§ 原文:
○ ○ ○ ○ ○
比如路径如下:~/.cache/huggingface/datasets/allenai___tulu-3-sft-mixture/default/0.0.0/55e9fd6d41c3cd1a98270dff07557bc2a1e1ba91
,这里的问题是什么呢?因为使用的过程中,会产生一些cache*.arrow中间文件(用于加速处理),所以需要指定哪些具体我们需要的arrow文件,处理方法见下面的代码。
代码如下:
# 设置数据集路径和文件
dataset_path = "~/.cache/huggingface/datasets/allenai___tulu-3-sft-mixture/default/0.0.0/55e9fd6d41c3cd1a98270dff07557bc2a1e1ba91"
selected_files = [
"tulu-3-sft-mixture-train-00000-of-00006.arrow",
"tulu-3-sft-mixture-train-00001-of-00006.arrow",
"tulu-3-sft-mixture-train-00002-of-00006.arrow",
"tulu-3-sft-mixture-train-00003-of-00006.arrow",
"tulu-3-sft-mixture-train-00004-of-00006.arrow",
"tulu-3-sft-mixture-train-00005-of-00006.arrow"
]
# 加载数据集
dataset = load_dataset(dataset_path, data_files=selected_files)
这样就可以加载一个文件夹下面的很多arrow文件,只要在列表中指定好即可。
后记
2024年12月29日13点24分于上海。
○ ○ ○ ○ ○
§ 数据内容:
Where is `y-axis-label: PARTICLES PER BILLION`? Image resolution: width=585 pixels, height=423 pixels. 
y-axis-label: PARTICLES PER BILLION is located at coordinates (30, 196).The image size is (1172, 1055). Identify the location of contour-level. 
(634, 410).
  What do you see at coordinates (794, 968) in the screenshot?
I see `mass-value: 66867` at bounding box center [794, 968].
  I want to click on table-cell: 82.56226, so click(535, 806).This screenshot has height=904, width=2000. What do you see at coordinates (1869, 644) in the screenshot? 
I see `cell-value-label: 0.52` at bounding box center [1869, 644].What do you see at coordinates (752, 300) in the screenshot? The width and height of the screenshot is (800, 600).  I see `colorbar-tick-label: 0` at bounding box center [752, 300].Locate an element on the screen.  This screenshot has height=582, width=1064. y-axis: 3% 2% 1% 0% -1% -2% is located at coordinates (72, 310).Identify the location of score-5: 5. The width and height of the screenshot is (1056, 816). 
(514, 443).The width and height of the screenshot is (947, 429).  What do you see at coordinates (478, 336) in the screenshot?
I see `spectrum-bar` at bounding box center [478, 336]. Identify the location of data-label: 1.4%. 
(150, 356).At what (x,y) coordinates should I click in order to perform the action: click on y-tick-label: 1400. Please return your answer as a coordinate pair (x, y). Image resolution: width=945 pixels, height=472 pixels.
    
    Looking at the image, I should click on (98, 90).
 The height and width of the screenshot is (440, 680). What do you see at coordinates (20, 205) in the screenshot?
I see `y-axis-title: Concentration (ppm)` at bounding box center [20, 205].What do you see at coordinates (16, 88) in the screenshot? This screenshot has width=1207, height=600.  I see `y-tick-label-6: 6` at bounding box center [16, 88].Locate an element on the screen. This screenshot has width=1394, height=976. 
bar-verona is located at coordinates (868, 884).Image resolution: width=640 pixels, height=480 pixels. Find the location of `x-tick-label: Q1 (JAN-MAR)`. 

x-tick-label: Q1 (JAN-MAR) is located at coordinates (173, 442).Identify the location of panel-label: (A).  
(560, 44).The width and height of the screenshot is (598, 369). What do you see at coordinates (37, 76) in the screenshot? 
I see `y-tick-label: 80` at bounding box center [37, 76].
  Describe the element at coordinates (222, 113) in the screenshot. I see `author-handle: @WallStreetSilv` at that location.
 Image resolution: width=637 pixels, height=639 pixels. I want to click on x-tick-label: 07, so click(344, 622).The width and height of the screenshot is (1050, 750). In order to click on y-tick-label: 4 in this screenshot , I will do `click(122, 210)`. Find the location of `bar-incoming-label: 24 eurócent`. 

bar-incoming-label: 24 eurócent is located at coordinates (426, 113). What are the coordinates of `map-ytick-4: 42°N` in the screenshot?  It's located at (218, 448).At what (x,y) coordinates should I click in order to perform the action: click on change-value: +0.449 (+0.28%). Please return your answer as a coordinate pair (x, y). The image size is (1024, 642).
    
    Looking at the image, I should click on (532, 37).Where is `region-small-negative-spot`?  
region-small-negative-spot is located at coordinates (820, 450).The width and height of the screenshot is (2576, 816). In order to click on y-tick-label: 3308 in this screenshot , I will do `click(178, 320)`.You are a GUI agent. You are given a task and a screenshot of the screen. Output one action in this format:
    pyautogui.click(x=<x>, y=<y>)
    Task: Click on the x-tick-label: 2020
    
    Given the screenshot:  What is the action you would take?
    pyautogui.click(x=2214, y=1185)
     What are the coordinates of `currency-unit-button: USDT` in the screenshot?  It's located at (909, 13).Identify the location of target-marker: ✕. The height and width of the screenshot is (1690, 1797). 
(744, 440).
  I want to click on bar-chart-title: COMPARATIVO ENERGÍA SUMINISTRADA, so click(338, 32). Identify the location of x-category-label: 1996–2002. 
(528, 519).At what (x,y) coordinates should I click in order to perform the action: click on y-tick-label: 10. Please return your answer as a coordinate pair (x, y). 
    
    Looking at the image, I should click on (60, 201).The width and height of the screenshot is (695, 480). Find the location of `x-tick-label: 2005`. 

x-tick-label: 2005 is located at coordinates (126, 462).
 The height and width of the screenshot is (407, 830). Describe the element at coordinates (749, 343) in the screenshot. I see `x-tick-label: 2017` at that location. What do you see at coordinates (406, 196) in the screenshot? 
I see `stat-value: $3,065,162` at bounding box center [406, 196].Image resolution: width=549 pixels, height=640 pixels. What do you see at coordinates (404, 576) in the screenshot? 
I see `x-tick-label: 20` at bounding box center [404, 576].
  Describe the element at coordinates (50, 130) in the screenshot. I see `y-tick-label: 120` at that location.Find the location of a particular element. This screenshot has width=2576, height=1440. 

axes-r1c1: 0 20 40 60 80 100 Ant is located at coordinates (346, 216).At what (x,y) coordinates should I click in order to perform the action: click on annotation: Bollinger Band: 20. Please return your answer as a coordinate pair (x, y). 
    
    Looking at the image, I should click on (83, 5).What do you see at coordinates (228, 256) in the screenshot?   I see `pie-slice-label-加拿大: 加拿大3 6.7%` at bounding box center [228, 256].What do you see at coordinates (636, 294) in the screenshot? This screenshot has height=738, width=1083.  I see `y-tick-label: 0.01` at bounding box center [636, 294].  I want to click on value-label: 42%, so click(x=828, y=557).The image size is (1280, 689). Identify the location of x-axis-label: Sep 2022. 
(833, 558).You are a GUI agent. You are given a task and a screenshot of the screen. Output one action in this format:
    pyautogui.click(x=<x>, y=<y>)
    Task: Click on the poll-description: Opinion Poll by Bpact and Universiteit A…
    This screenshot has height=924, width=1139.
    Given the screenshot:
○ ○ ○ ○ ○
§ 练习任务:
(1) 根据原文,使用过程中会产生什么中间文件?
(2) 把原文中从"比如路径如下:~/.cach"开始、到"文件,处理方法见下面的代码。"结束的这一段一字不差地抄下来。

§ 参考答案:
(1) 会产生 cache*.arrow 中间文件,用于加速处理。

(2)
比如路径如下:~/.cache/huggingface/datasets/allenai___tulu-3-sft-mixture/default/0.0.0/55e9fd6d41c3cd1a98270dff07557bc2a1e1ba91
,这里的问题是什么呢?因为使用的过程中,会产生一些cache*.arrow中间文件(用于加速处理),所以需要指定哪些具体我们需要的arrow文件,处理方法见下面的代码。